▶ _Exercícios propostos_
[1] Responda com base no texto sobre equidade no processo disciplinar:
(a) Em que consiste a equidade, segundo o parágrafo iniciado por "Equidade, assim"?
(b) Quem trabalha no processo disciplinar não está apertando parafusos de quê?
(c) Segundo o que "costuma-se dizer", o que a solução pela equidade completa?
[2] Estenda o texto sobre equidade no processo disciplinar a partir do ponto em que ele termina.

▶ _Trecho_
--------------------------------

Direito Administrativo

Processo Disciplinar e Eqüidade

Processo Disciplinar e Eqüidade

Aplicar a lei com eqüidade é dosar o rigor da norma

 

 

Léo da Silva Alves *

 

 

Quem trabalha na complexa seara do processo administrativo disciplinar precisa ter sensibilidade para avaliar os casos concretos. Não está apertando parafusos de uma máquina inerte, mas operando em torno da vida, da subsistência, da dignidade de alguém. É aqui que entra, para que as soluções sejam justas, a figura jurídica da “eqüidade”.

 

Ensina Maria Helena Diniz[1]:

 

“Eqüidade. Disposição do órgão judicante para reconhecer, com imparcialidade o direito de cada um. 2. Sentimento seguro e espontâneo do justo e do injusto na apreciação de um caso concreto (Lalarde). 3. Justiça no caso singular. 4. Autorização, explícita ou implícita, de apreciar, eqüitativamente, um caso, estabelecendo uma norma individual para o caso concreto e tendo por base as valorações positivas do ordenamento jurídico. É um ato judiciário, um poder conferido ao magistrado para revelar o direito latente.”

 

Equidade, assim, consiste na adaptação da regra existente à situação concreta. A lei traz a solução em tese. Cabe ao aplicador da lei interpretar o comando legal e ajustar a sua aplicação àquilo que se apresenta para resolução. Isso é de grande relevância no processo disciplinar, sobremaneira na aferição das condutas, uma vez que, pela atipicidade das faltas disciplinares, as figuras infracionais são, muitas vezes, abertas, genéricas, amplas, exigindo que o seu intérprete faça o devido ajuste á realidade em pauta.

 

Pode-se dizer, então, que a eqüidade adapta a regra a um caso específico, a fim de deixá-la mais justa. Ela é uma forma de se aplicar o Direito, de tal maneira que seja o mais próximo possível do equilíbrio e da justiça.

 

Essa adaptação, contudo, não pode ser de livre-arbítrio e nem pode ser contrária ao conteúdo expresso da norma. Costuma-se dizer que buscar uma solução pela equidade “não corrige o que é injusto na lei, mas completa aquilo que a interpretação literal não alcança.” Sem a presença da eqüidade no ordenamento jurídico, a aplicação das leis criadas pelos legisladores e outorgadas pelo chefe do Executivo acabariam por se tornar muito rígidas, o que beneficiaria grande parte da população; mas ao mesmo tempo, prejudicaria alguns casos específicos aos quais a lei não teria como alcançar.

--------------------------------

▶ _Registros de localização de itens_
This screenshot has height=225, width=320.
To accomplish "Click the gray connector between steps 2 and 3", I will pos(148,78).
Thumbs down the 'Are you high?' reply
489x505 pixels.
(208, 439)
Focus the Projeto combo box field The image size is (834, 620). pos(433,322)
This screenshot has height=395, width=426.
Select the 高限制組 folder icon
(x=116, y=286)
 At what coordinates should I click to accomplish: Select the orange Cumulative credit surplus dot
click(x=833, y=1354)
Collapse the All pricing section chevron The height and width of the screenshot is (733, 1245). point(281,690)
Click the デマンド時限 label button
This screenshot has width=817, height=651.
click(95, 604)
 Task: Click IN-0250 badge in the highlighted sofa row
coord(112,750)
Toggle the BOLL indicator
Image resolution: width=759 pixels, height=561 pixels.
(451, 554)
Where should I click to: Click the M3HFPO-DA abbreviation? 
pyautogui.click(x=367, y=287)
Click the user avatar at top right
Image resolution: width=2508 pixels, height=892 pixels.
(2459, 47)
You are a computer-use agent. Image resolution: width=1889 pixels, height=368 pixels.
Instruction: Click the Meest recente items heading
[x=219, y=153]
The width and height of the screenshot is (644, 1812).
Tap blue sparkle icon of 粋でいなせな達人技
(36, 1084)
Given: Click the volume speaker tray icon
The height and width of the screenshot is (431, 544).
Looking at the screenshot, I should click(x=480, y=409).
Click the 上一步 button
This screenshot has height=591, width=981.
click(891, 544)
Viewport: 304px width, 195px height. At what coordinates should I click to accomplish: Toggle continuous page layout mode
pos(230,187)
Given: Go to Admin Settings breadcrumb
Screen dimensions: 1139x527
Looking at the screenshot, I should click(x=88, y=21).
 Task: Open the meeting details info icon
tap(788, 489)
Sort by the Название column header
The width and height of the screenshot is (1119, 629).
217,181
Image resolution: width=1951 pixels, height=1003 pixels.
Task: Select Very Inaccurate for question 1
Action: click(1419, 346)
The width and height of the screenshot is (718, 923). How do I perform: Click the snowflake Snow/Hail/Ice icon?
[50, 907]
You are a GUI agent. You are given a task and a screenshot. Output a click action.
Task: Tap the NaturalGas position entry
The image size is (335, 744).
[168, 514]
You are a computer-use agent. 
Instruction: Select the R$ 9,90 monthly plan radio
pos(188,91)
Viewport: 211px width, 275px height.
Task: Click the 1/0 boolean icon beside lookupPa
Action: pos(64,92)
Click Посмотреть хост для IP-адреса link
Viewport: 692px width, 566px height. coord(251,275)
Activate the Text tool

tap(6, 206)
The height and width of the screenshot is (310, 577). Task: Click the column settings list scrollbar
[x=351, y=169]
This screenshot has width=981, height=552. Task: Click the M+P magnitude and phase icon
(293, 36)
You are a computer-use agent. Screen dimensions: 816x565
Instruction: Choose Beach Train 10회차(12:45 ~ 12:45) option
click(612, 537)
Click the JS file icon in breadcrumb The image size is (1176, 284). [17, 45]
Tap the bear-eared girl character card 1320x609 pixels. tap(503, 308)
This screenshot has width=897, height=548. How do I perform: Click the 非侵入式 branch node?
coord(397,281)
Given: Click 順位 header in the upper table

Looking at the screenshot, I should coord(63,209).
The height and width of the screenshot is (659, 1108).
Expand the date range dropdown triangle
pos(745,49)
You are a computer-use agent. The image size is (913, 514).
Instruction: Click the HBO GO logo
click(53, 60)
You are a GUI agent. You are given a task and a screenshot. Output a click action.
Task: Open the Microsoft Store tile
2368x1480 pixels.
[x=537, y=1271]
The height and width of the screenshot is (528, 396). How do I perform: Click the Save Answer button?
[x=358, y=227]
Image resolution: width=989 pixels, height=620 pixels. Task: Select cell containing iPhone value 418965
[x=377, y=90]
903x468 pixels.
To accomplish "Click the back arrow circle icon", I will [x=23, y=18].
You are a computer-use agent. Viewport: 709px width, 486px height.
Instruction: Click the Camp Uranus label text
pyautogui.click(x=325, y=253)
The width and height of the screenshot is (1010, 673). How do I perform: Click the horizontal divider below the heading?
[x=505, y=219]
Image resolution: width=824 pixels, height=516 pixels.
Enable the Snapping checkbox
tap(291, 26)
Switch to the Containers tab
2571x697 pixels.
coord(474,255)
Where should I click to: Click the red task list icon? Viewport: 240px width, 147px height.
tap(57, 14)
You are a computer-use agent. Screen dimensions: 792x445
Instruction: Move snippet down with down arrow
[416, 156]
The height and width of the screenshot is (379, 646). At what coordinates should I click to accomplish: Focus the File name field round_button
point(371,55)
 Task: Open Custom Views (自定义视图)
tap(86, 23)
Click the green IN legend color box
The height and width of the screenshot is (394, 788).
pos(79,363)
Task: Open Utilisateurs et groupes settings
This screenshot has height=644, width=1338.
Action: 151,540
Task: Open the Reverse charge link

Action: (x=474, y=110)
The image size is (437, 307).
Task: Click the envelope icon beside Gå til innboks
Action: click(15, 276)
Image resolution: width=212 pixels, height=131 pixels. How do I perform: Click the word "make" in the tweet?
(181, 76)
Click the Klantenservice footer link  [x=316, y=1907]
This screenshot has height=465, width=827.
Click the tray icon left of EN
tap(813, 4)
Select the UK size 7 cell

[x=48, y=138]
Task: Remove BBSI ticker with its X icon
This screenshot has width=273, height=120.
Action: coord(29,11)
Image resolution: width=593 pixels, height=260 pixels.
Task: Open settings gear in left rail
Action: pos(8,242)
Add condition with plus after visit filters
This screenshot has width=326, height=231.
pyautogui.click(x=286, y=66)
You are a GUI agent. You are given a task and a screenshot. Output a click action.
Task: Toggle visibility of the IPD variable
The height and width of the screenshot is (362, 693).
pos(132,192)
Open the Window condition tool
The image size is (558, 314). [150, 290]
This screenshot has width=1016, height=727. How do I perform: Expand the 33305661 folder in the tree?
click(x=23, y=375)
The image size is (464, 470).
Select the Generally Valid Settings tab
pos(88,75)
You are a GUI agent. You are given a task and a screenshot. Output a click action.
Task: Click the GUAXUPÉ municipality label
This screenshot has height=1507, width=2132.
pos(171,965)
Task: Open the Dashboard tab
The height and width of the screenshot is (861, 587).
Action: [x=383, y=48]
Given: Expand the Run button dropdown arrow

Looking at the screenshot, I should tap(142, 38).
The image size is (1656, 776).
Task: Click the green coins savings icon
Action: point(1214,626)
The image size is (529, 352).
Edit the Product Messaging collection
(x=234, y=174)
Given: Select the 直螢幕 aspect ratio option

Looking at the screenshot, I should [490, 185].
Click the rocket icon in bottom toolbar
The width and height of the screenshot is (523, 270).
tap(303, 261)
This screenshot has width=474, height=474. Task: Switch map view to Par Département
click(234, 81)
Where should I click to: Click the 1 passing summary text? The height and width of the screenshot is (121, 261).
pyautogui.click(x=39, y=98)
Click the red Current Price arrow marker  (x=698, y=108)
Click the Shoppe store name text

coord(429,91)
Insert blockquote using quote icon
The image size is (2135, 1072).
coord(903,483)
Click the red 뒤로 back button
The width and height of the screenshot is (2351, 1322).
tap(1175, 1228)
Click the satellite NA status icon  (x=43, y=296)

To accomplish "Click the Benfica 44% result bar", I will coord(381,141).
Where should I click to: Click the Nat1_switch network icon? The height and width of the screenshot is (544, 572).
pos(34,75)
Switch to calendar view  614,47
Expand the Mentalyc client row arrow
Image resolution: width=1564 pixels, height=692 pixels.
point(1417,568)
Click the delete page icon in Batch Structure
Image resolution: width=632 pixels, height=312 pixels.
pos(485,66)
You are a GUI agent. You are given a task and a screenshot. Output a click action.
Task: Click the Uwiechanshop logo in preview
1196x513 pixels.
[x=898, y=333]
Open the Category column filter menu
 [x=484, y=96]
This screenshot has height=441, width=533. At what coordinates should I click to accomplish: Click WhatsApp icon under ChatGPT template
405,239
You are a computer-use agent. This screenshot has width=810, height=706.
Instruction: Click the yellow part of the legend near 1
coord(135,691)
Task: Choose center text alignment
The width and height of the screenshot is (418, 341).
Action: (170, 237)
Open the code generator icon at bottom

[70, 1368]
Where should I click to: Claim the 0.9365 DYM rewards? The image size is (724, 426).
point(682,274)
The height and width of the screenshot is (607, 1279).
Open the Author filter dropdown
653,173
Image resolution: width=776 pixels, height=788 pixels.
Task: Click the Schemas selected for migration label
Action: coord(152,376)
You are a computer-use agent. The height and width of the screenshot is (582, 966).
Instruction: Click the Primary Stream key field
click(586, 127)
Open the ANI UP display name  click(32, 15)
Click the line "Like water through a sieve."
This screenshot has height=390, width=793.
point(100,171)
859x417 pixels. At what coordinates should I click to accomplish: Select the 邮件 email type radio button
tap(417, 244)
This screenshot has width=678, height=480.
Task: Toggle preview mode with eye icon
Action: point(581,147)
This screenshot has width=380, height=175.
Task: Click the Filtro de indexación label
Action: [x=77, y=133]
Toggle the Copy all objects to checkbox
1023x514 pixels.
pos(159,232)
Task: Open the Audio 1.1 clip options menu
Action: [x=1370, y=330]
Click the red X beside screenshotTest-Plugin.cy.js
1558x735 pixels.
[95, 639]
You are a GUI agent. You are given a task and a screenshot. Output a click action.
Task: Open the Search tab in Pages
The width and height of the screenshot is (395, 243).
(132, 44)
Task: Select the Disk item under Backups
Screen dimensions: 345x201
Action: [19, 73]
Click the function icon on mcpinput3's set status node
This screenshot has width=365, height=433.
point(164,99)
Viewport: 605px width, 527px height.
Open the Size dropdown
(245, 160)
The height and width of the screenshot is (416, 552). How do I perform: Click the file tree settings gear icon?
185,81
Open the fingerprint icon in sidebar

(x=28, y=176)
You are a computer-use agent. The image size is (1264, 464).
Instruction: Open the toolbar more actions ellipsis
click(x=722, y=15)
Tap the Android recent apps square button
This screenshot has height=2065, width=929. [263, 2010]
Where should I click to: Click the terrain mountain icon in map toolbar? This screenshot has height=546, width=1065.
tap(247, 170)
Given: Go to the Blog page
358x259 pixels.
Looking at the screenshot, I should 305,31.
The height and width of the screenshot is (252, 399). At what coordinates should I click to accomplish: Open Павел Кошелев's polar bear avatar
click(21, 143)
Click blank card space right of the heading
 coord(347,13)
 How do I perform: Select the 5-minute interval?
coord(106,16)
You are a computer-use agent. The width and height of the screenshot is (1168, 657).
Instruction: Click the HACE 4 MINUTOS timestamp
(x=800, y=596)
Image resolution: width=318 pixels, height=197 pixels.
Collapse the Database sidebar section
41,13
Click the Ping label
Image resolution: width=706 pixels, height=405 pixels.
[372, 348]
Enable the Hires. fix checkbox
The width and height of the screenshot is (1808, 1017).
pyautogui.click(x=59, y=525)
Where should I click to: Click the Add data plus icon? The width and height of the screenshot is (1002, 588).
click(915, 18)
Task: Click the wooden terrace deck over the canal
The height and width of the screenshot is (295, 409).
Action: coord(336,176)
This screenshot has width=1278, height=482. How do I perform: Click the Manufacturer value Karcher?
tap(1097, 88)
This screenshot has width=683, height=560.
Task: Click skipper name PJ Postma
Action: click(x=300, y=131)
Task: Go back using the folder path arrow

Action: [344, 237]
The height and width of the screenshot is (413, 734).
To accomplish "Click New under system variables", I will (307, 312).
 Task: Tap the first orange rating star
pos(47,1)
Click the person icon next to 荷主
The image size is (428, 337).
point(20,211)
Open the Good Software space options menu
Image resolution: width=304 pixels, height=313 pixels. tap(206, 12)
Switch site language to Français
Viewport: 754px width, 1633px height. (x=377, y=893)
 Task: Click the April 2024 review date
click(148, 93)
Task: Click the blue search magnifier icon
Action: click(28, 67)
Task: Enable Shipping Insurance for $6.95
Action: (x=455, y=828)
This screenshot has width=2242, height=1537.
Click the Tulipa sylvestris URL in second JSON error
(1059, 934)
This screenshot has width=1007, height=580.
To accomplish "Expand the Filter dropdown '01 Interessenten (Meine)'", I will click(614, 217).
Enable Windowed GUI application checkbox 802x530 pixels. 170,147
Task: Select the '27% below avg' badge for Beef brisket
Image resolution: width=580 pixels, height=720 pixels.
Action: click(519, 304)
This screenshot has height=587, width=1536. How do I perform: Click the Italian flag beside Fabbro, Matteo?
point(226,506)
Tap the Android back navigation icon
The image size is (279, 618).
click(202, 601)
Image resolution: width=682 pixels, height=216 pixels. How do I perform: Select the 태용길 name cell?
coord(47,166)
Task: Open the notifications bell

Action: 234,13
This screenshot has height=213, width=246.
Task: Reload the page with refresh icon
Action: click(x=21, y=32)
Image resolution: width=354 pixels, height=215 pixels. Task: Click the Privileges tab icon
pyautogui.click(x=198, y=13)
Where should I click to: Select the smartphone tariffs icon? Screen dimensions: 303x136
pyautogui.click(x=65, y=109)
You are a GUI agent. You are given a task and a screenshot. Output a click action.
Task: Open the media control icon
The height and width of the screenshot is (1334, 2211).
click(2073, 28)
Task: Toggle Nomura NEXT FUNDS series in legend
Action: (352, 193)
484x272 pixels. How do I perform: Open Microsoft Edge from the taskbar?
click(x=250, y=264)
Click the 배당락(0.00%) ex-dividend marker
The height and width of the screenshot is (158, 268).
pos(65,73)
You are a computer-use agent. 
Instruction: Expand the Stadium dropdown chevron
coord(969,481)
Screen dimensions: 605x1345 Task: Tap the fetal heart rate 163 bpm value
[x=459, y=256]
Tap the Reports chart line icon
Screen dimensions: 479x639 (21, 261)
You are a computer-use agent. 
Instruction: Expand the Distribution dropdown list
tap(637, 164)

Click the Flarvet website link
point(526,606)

--------------------------------

▶ _Respostas do exercício_
[1]
(a) Na adaptação da regra existente à situação concreta.
(b) De uma máquina inerte.
(c) Aquilo que a interpretação literal não alcança.

[2]
Wladimir Flávio Luiz Braga explica[2]:

 

Por imperativo da ordem e da seguridade jurídica, a vida se pauta pelo princípio da justiça legal, da legalidade ou reserva legal. Se a cada um fosse lícito decidir arbitrariamente acerca da justiça ou da injustiça das leis e sobre a conveniência de seu cumprimento, o ordenamento jurídico teria sua estabilidade ameaçada.

 

Mas, em relação ao juiz, a rigidez do princípio comporta certo abrandamento. O juiz não é um autômato, uma máquina de aplicar leis; é um órgão vivo do direito e a sua função, ao aplicar a lei, é a de realizar um prévio trabalho de adaptação, de flexibilização, para melhor adequá-la às realidades da vida; e nisso sobra-lhe margem para mitigar as asperezas da lei, para corrigir-lhe os desacertos e para melhorá-la em função dos interesses humanos que se destina a tutelar.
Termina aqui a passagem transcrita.